* [Supplied material]:
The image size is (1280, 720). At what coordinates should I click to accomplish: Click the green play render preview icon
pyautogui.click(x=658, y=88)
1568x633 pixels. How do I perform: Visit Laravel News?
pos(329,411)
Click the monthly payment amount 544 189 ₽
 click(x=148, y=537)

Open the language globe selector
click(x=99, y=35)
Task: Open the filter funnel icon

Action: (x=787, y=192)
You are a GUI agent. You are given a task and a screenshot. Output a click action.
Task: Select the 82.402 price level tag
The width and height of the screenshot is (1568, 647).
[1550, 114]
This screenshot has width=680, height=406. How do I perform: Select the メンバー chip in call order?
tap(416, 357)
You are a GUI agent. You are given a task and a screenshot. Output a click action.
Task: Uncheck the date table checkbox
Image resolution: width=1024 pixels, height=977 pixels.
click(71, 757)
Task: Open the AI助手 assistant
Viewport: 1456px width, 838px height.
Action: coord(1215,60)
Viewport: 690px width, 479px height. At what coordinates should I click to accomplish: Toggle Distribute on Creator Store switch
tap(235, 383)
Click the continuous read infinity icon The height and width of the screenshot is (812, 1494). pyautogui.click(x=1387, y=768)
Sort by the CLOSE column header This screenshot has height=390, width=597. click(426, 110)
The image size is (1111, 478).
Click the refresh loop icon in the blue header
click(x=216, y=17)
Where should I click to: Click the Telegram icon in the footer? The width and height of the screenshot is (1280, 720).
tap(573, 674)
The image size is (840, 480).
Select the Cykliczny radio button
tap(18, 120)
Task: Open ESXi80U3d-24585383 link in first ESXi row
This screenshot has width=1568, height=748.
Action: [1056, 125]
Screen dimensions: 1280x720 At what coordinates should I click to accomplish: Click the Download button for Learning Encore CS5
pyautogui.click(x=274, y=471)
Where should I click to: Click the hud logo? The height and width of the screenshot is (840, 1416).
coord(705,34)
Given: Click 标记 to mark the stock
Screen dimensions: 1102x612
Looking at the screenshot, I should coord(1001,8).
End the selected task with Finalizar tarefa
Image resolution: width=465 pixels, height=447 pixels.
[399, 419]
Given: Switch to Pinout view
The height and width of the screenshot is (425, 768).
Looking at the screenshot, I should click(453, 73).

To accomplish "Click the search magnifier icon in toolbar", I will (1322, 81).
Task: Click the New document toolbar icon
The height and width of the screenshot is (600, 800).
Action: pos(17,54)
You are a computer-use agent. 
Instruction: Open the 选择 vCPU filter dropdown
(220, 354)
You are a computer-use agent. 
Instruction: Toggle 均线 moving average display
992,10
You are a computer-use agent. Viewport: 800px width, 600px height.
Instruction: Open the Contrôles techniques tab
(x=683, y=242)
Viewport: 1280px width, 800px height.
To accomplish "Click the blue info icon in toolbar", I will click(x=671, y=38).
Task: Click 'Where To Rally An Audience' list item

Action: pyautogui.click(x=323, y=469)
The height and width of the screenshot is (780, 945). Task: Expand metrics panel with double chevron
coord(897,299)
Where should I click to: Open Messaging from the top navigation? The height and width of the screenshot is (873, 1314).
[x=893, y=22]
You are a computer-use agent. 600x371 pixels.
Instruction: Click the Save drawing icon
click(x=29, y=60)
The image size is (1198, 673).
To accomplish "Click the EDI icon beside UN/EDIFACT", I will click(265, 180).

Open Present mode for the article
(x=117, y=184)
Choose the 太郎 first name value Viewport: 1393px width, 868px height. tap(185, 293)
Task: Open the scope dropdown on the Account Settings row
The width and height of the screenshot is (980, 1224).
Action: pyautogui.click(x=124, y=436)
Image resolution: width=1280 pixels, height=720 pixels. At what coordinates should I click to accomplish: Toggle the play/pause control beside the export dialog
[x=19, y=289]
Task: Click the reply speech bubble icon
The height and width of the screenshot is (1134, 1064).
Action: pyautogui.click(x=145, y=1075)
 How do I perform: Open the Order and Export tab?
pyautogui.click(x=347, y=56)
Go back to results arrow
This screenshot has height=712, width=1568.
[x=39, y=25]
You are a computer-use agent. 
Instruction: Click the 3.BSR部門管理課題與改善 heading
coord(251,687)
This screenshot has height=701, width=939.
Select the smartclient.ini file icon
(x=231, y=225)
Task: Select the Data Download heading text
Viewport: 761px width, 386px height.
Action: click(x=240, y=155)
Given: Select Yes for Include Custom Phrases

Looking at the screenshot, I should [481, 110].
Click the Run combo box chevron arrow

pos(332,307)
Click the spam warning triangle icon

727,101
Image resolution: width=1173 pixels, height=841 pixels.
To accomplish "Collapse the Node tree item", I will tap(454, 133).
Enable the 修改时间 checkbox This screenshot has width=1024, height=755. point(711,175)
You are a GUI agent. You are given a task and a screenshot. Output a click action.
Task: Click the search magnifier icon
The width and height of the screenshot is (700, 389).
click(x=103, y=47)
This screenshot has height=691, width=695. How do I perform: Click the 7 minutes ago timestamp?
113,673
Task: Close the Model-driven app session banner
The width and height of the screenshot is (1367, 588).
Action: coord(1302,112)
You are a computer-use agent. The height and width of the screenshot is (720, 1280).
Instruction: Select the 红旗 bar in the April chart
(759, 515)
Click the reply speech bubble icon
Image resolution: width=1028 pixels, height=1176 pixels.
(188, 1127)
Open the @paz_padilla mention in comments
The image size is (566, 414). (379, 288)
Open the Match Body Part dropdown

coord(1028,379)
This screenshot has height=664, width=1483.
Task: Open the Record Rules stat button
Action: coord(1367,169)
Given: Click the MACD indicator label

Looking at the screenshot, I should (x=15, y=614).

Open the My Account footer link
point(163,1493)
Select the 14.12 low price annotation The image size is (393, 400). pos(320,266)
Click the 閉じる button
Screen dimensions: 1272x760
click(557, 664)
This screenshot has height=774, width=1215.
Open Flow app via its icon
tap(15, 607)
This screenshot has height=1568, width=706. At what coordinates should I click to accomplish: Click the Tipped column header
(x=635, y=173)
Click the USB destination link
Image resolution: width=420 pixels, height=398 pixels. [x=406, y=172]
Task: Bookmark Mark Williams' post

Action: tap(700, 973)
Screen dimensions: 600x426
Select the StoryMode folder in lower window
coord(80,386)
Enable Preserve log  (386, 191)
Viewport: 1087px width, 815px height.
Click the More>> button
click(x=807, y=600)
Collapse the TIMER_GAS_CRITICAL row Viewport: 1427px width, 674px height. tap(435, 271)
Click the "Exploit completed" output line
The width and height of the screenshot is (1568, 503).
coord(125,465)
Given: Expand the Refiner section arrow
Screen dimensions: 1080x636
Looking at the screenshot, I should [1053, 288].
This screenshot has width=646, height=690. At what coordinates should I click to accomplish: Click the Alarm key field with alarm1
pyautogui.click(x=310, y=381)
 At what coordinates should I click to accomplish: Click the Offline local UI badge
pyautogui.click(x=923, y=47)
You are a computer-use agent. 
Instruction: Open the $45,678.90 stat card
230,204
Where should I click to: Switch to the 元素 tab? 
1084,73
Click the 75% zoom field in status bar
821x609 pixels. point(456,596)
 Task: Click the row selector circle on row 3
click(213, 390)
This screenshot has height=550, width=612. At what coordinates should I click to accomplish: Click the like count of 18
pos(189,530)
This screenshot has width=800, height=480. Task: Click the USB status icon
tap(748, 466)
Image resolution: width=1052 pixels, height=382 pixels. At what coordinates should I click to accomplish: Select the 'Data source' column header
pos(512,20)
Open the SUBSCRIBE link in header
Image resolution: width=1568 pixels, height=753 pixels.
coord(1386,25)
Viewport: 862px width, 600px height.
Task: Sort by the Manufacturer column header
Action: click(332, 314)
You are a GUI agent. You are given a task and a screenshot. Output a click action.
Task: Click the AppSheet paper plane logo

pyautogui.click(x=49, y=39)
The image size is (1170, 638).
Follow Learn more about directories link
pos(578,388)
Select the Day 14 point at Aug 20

* [Task requirements]: Type out the whole listing above again, exactly as it stands.

* [Exercise output]:
The image size is (1280, 720). At what coordinates should I click to accomplish: Click the green play render preview icon
pyautogui.click(x=658, y=88)
1568x633 pixels. How do I perform: Visit Laravel News?
pos(329,411)
Click the monthly payment amount 544 189 ₽
 click(x=148, y=537)

Open the language globe selector
click(x=99, y=35)
Task: Open the filter funnel icon

Action: (x=787, y=192)
You are a GUI agent. You are given a task and a screenshot. Output a click action.
Task: Select the 82.402 price level tag
The width and height of the screenshot is (1568, 647).
[1550, 114]
This screenshot has width=680, height=406. How do I perform: Select the メンバー chip in call order?
tap(416, 357)
You are a GUI agent. You are given a task and a screenshot. Output a click action.
Task: Uncheck the date table checkbox
Image resolution: width=1024 pixels, height=977 pixels.
click(71, 757)
Task: Open the AI助手 assistant
Viewport: 1456px width, 838px height.
Action: coord(1215,60)
Viewport: 690px width, 479px height. At what coordinates should I click to accomplish: Toggle Distribute on Creator Store switch
tap(235, 383)
Click the continuous read infinity icon The height and width of the screenshot is (812, 1494). pyautogui.click(x=1387, y=768)
Sort by the CLOSE column header This screenshot has height=390, width=597. click(426, 110)
The image size is (1111, 478).
Click the refresh loop icon in the blue header
click(x=216, y=17)
Where should I click to: Click the Telegram icon in the footer? The width and height of the screenshot is (1280, 720).
tap(573, 674)
The image size is (840, 480).
Select the Cykliczny radio button
tap(18, 120)
Task: Open ESXi80U3d-24585383 link in first ESXi row
This screenshot has width=1568, height=748.
Action: [1056, 125]
Screen dimensions: 1280x720 At what coordinates should I click to accomplish: Click the Download button for Learning Encore CS5
pyautogui.click(x=274, y=471)
Where should I click to: Click the hud logo? The height and width of the screenshot is (840, 1416).
coord(705,34)
Given: Click 标记 to mark the stock
Screen dimensions: 1102x612
Looking at the screenshot, I should coord(1001,8).
End the selected task with Finalizar tarefa
Image resolution: width=465 pixels, height=447 pixels.
[399, 419]
Given: Switch to Pinout view
The height and width of the screenshot is (425, 768).
Looking at the screenshot, I should click(453, 73).

To accomplish "Click the search magnifier icon in toolbar", I will (1322, 81).
Task: Click the New document toolbar icon
The height and width of the screenshot is (600, 800).
Action: pos(17,54)
You are a computer-use agent. 
Instruction: Open the 选择 vCPU filter dropdown
(220, 354)
You are a computer-use agent. 
Instruction: Toggle 均线 moving average display
992,10
You are a computer-use agent. Viewport: 800px width, 600px height.
Instruction: Open the Contrôles techniques tab
(x=683, y=242)
Viewport: 1280px width, 800px height.
To accomplish "Click the blue info icon in toolbar", I will click(x=671, y=38).
Task: Click 'Where To Rally An Audience' list item

Action: pyautogui.click(x=323, y=469)
The height and width of the screenshot is (780, 945). Task: Expand metrics panel with double chevron
coord(897,299)
Where should I click to: Open Messaging from the top navigation? The height and width of the screenshot is (873, 1314).
[x=893, y=22]
You are a computer-use agent. 600x371 pixels.
Instruction: Click the Save drawing icon
click(x=29, y=60)
The image size is (1198, 673).
To accomplish "Click the EDI icon beside UN/EDIFACT", I will click(265, 180).

Open Present mode for the article
(x=117, y=184)
Choose the 太郎 first name value Viewport: 1393px width, 868px height. tap(185, 293)
Task: Open the scope dropdown on the Account Settings row
The width and height of the screenshot is (980, 1224).
Action: pyautogui.click(x=124, y=436)
Image resolution: width=1280 pixels, height=720 pixels. At what coordinates should I click to accomplish: Toggle the play/pause control beside the export dialog
[x=19, y=289]
Task: Click the reply speech bubble icon
The height and width of the screenshot is (1134, 1064).
Action: pyautogui.click(x=145, y=1075)
 How do I perform: Open the Order and Export tab?
pyautogui.click(x=347, y=56)
Go back to results arrow
This screenshot has height=712, width=1568.
[x=39, y=25]
You are a computer-use agent. 
Instruction: Click the 3.BSR部門管理課題與改善 heading
coord(251,687)
This screenshot has height=701, width=939.
Select the smartclient.ini file icon
(x=231, y=225)
Task: Select the Data Download heading text
Viewport: 761px width, 386px height.
Action: click(x=240, y=155)
Given: Select Yes for Include Custom Phrases

Looking at the screenshot, I should [481, 110].
Click the Run combo box chevron arrow

pos(332,307)
Click the spam warning triangle icon

727,101
Image resolution: width=1173 pixels, height=841 pixels.
To accomplish "Collapse the Node tree item", I will tap(454, 133).
Enable the 修改时间 checkbox This screenshot has width=1024, height=755. point(711,175)
You are a GUI agent. You are given a task and a screenshot. Output a click action.
Task: Click the search magnifier icon
The width and height of the screenshot is (700, 389).
click(x=103, y=47)
This screenshot has height=691, width=695. How do I perform: Click the 7 minutes ago timestamp?
113,673
Task: Close the Model-driven app session banner
The width and height of the screenshot is (1367, 588).
Action: coord(1302,112)
You are a computer-use agent. The height and width of the screenshot is (720, 1280).
Instruction: Select the 红旗 bar in the April chart
(759, 515)
Click the reply speech bubble icon
Image resolution: width=1028 pixels, height=1176 pixels.
(188, 1127)
Open the @paz_padilla mention in comments
The image size is (566, 414). (379, 288)
Open the Match Body Part dropdown

coord(1028,379)
This screenshot has height=664, width=1483.
Task: Open the Record Rules stat button
Action: coord(1367,169)
Given: Click the MACD indicator label

Looking at the screenshot, I should (x=15, y=614).

Open the My Account footer link
point(163,1493)
Select the 14.12 low price annotation The image size is (393, 400). pos(320,266)
Click the 閉じる button
Screen dimensions: 1272x760
click(557, 664)
This screenshot has height=774, width=1215.
Open Flow app via its icon
tap(15, 607)
This screenshot has height=1568, width=706. At what coordinates should I click to accomplish: Click the Tipped column header
(x=635, y=173)
Click the USB destination link
Image resolution: width=420 pixels, height=398 pixels. [x=406, y=172]
Task: Bookmark Mark Williams' post

Action: tap(700, 973)
Screen dimensions: 600x426
Select the StoryMode folder in lower window
coord(80,386)
Enable Preserve log  (386, 191)
Viewport: 1087px width, 815px height.
Click the More>> button
click(x=807, y=600)
Collapse the TIMER_GAS_CRITICAL row Viewport: 1427px width, 674px height. tap(435, 271)
Click the "Exploit completed" output line
The width and height of the screenshot is (1568, 503).
coord(125,465)
Given: Expand the Refiner section arrow
Screen dimensions: 1080x636
Looking at the screenshot, I should [1053, 288].
This screenshot has width=646, height=690. At what coordinates should I click to accomplish: Click the Alarm key field with alarm1
pyautogui.click(x=310, y=381)
 At what coordinates should I click to accomplish: Click the Offline local UI badge
pyautogui.click(x=923, y=47)
You are a computer-use agent. 
Instruction: Open the $45,678.90 stat card
230,204
Where should I click to: Switch to the 元素 tab? 
1084,73
Click the 75% zoom field in status bar
821x609 pixels. point(456,596)
 Task: Click the row selector circle on row 3
click(213, 390)
This screenshot has height=550, width=612. At what coordinates should I click to accomplish: Click the like count of 18
pos(189,530)
This screenshot has width=800, height=480. Task: Click the USB status icon
tap(748, 466)
Image resolution: width=1052 pixels, height=382 pixels. At what coordinates should I click to accomplish: Select the 'Data source' column header
pos(512,20)
Open the SUBSCRIBE link in header
Image resolution: width=1568 pixels, height=753 pixels.
coord(1386,25)
Viewport: 862px width, 600px height.
Task: Sort by the Manufacturer column header
Action: click(332, 314)
You are a GUI agent. You are given a task and a screenshot. Output a click action.
Task: Click the AppSheet paper plane logo

pyautogui.click(x=49, y=39)
The image size is (1170, 638).
Follow Learn more about directories link
pos(578,388)
Select the Day 14 point at Aug 20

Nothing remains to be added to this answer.